A home organization product at a US-based DTC home and lifestyle brand, running inside a Meta account averaging $350k/month in spend — scaling to $65k/day in profitable spend throughout Q4. The product had found its footing, but one creative was doing almost all the work. Scaling it harder was not the answer. Opening new buyer territory was.
At a DTC home and lifestyle brand, we were running multiple products across different categories at the same time. When one product started working, the immediate temptation was to push more budget into the ad that had found traction. That can work for a while, but it also hides a ceiling: the winner may be finding one pocket of demand, not the full market available to the product.
This product was a compact wall-mounted organizer. It had a clear winner in a UGC video format, a $28 to $34 price point, and strong conversion rates. We had been scaling it for about six weeks when the signals started shifting. CPMr started climbing, which meant the cost of reaching fresh people was getting worse. The same creative was still converting, but it was being asked to keep pulling from the same narrow slice of demand.
Putting more budget into the winning ad was not the problem. Putting all of the budget into one creative that had already reached most of its available audience was. The product had more market than the creative was covering.
"One creative doing all the work usually means one buyer context is doing all the work. When that context fills up, the cost of reaching new people rises and scaling starts to turn into repetition."
The expansion mapped directly to the buyer territory coverage diagram. Four of the six concepts were built specifically for each of the four buyer types — including a format-first concept for the video-resistant buyer. The remaining two tested creative angle hypotheses within the domestic organizer territory: a skepticism hook and a lifestyle aesthetic. Both produced learnings about what this category did and didn't respond to at the creative level.

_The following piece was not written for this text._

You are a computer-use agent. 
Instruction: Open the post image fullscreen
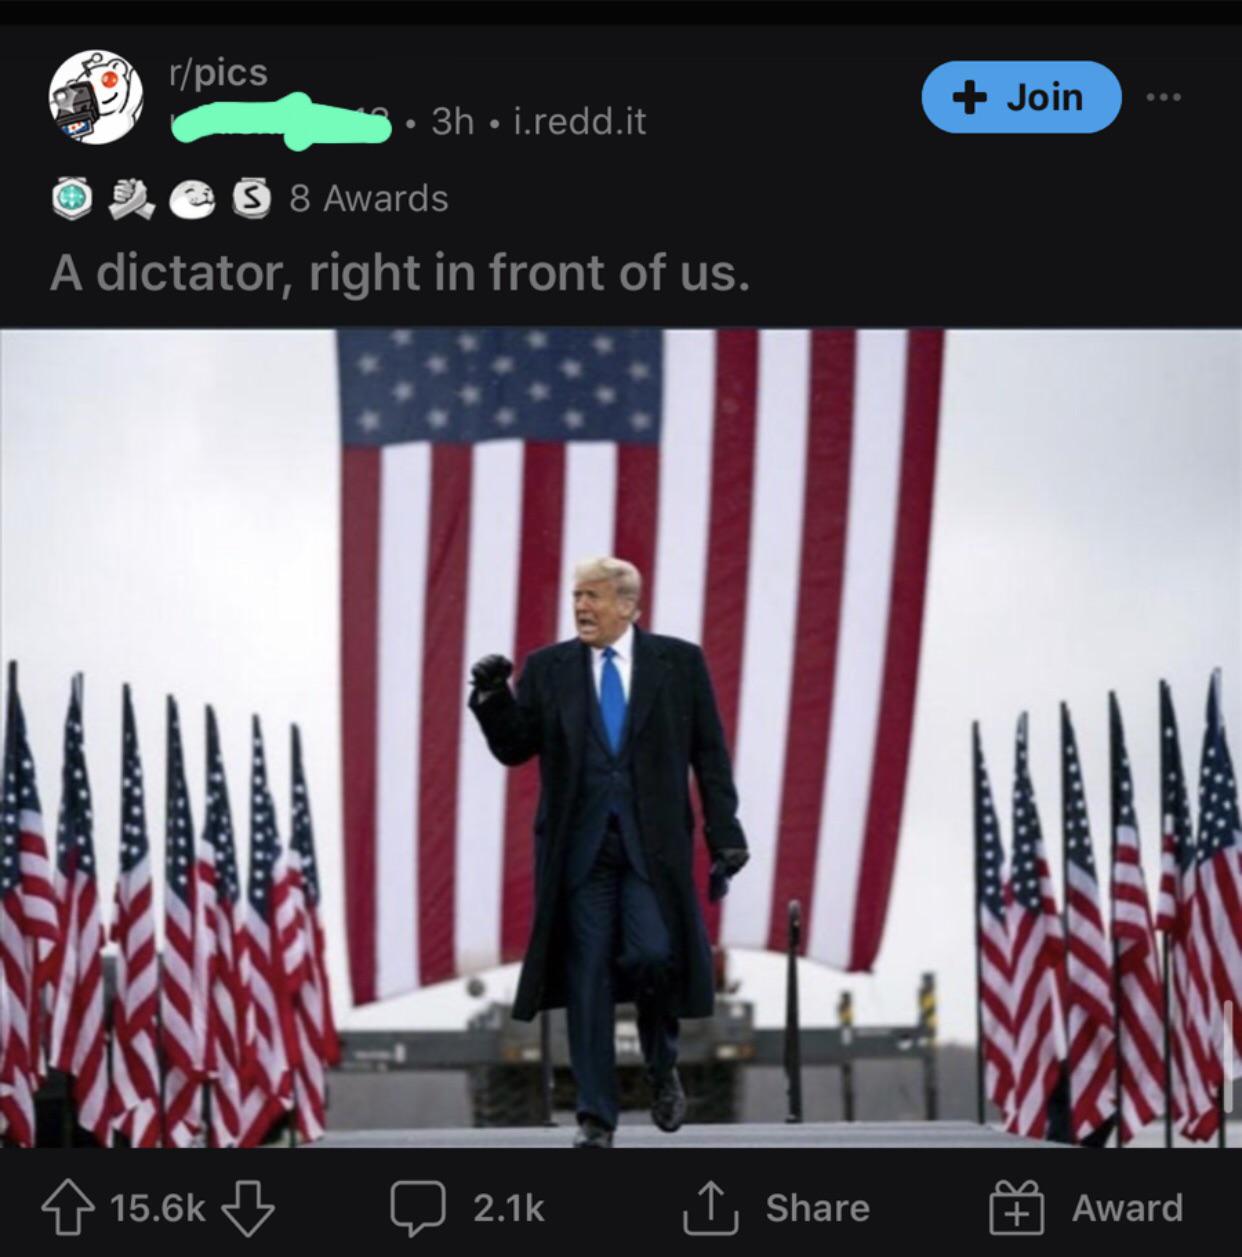tap(621, 738)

Before the expansion, the product was converting at roughly $24 CPA with one creative carrying most of the budget. The working target was $16 — achieved without forcing more spend through the same saturating winner. After six weeks running three buyer-territory creatives, a format expansion into static, and CPMr-guided budget pacing, CPA landed at $13.89. Spend scaled 2.1x. Frequency per creative stayed below 2.0. The account had more distinct signals to work with, so new budget found new demand instead of repeating the same audience at higher cost.